Katarina Stuart, Yuanyuan Cheng, Lee Rollins & Richard J. Edwards
Abstract
Native to the Palearctic, the common starling (Sturnus vulgaris) is a near-globally invasive passerine that has now colonised every continent barring Antarctica. Ecological interest in the species is two-fold – they are considered a conservation risk and crop pest within the invasive ranges, while recent decades have brought with them a worrying decline in starling numbers within historical native ranges. Despite the global interest in this species, there are still fundamental knowledge gaps in our understanding of the genetics and population differences of this species across their native and invasive range. We present the Australian S. vulgaris draft genome and transcriptome to be used as a reference for further investigation into evolutionary characterisation of this ecologically significant species. An initial 10x Genomics linked-read assembly was scaffolded and gap-filled with low coverage nanopore sequencing, complemented by PacBio Isoseq full-length transcript data.
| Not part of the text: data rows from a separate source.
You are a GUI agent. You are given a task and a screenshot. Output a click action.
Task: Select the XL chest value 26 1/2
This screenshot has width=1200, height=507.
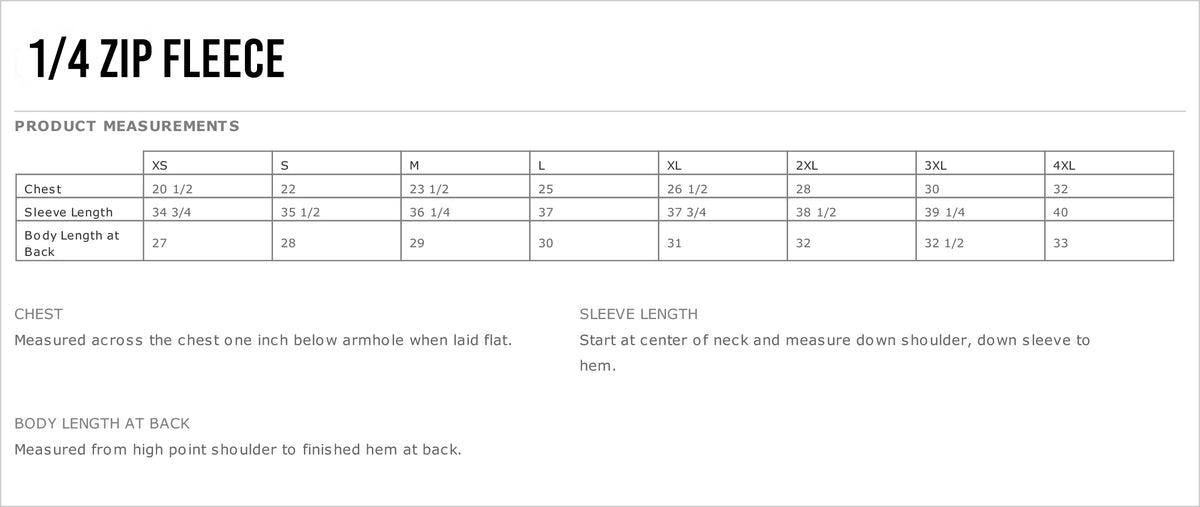click(687, 188)
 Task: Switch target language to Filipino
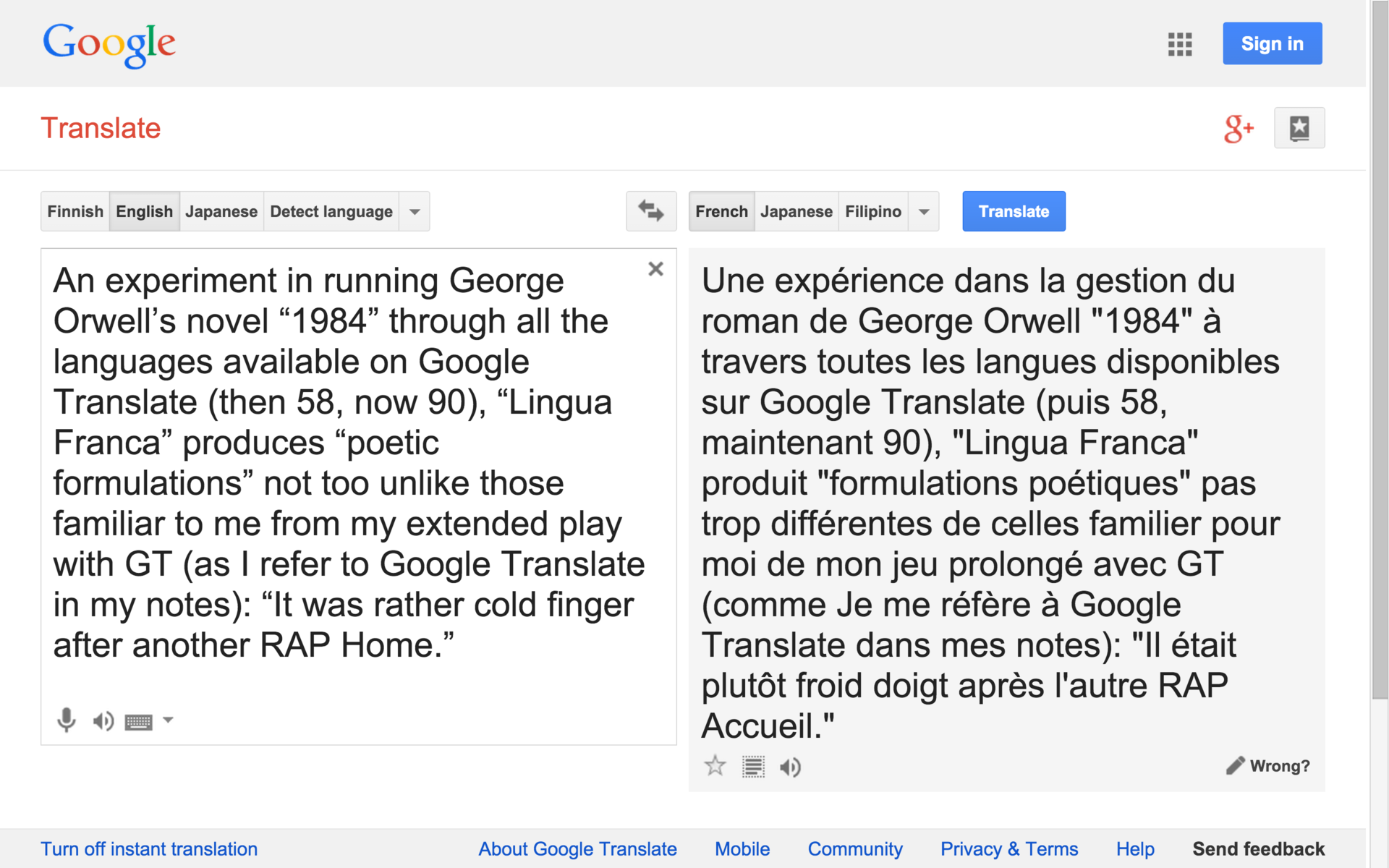coord(872,212)
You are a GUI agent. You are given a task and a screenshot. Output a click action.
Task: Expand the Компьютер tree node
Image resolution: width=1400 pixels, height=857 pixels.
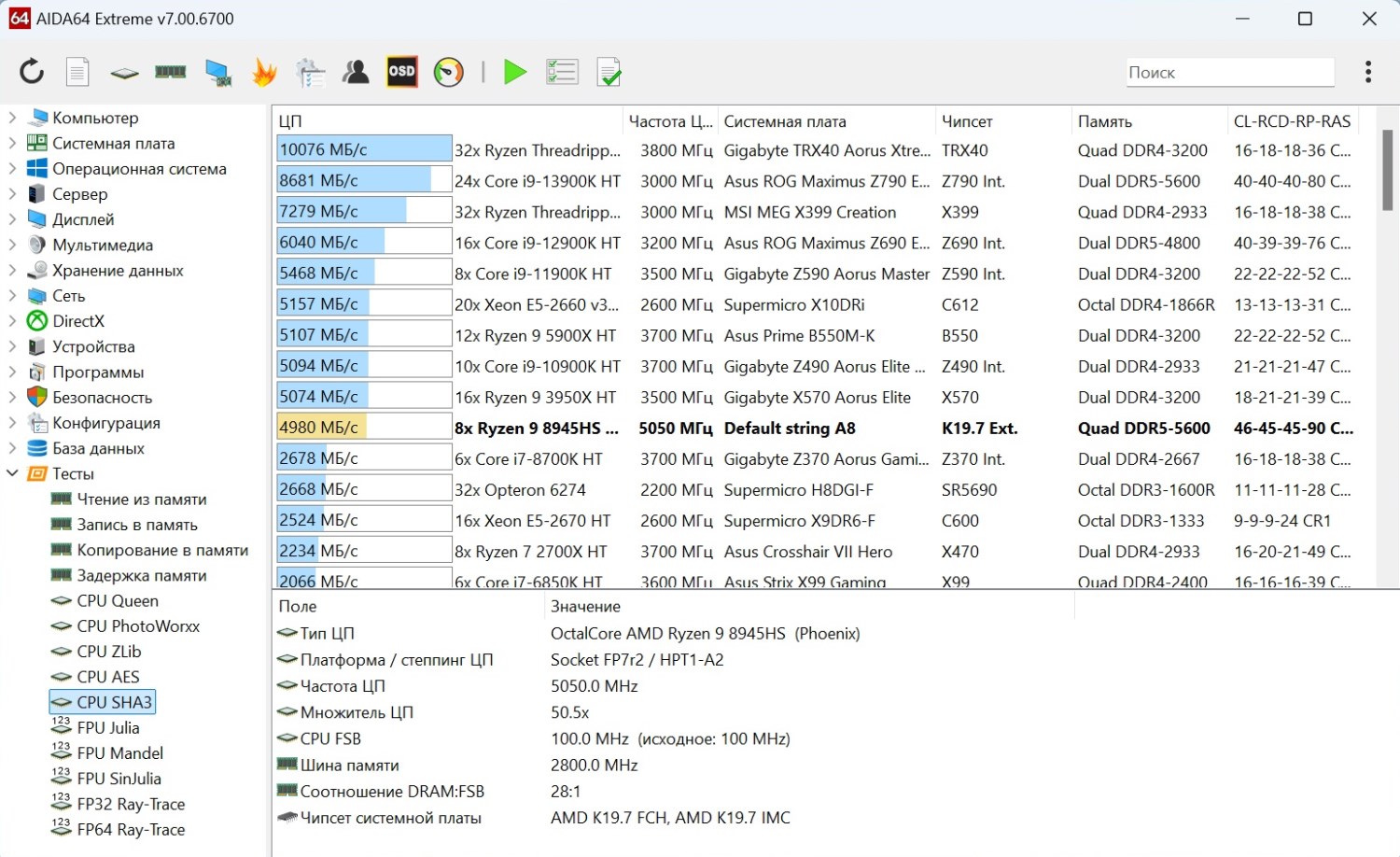coord(12,118)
Isoseq data was incorporated into assembly scaffolding, annotation, and assembly assessment to inform workflow decisions. We produced a draft assembly with a scaffold N50 size of 72.5 Mb, and assess this alongside a North American S. vulgaris draft genome, previously assembled from Illumina data. Lastly, we use these different reference genomes, alongside a non-scaffolded version of the Australian S. vulgaris genome to assess how choice of reference genome affects common population genetic downstream analysis using a global whole genome resequencing data set.